From my point of view, this is not a sensible use of time. Packages hosted on R-Forge under SVN may be hard to follow for those with insufficient experience, but the substantial effort of rebasing them on github (which I sincerely dislike) will not add any functionality. Note that at the point at which some government blocks github, people in places we care about will lose access to source code etc. Not choosing github is not a definition of un-coolness; it may be simply history, and github's day will also pass - at least we need to be aware that it may.

As you note, the task view is there, has been there since forever (also the Spatio-temporal task view); it would be much more helpful to join/assist efforts to help the whole task view infrastructure to scale. So is the mailing list, which is actually where most real interaction with users occurs.

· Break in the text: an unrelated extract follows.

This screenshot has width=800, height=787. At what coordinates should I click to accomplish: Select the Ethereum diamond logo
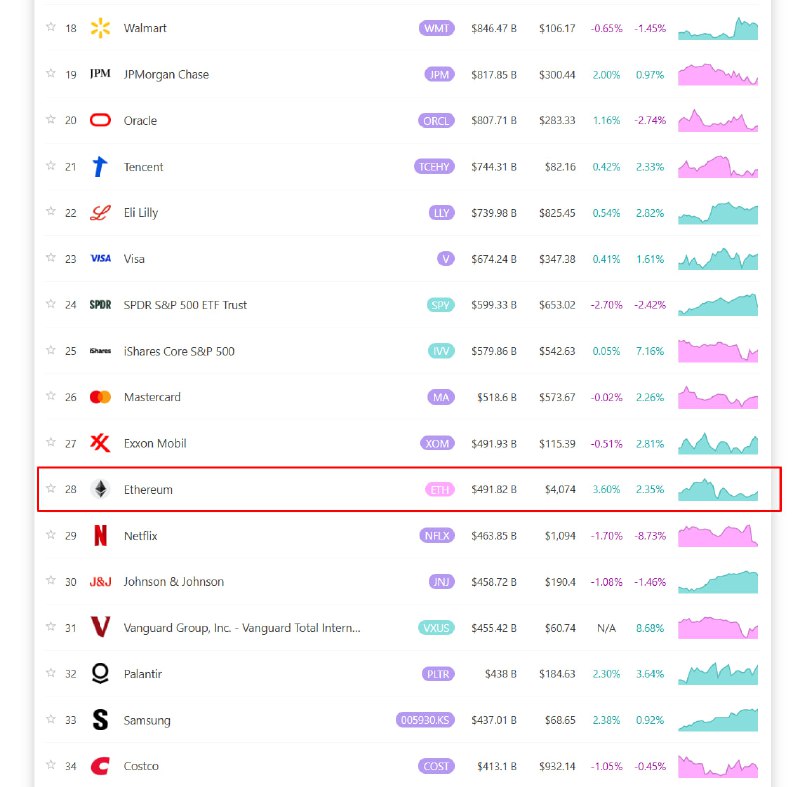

It is important not to gate-keep, and not to curate (certainly not heavy-handedly). Users needs differ enormously, also over time, and in an ecology the packages which fit purposes (that may often not be known to the authors) get used. There are lots opportunities for boosting around, many of them actually lead users to suboptimal choices, and without direct contact it is very hard to guess what may be helpful. Curating assumes intelligent design, which will lead to bitrot with very high probability.

gisma commented 7 years ago

I fully agree with both of you @edzer @rsbivand, we don't need just another software repository and for sure we don't need senseless additional work.

It is true that you will find everything at the CRAN spatial task view. But it is also true that it is cumbersome to do so. Especially for somebody who is not used to this specific R world. To me it seems like surfing along a lot of similar packages and description and it is often hard to understand why to use this or that or even something else and it is almost impossible to differentiate which approach and package is appropriate...

@edzer I am not quite sure if providing an list with useful packages will help a lot. I am not sure but maybe it would help more to review such efforts and give brief and clear hands on examples how to use them. Perhaps even in a blogroll or something similar.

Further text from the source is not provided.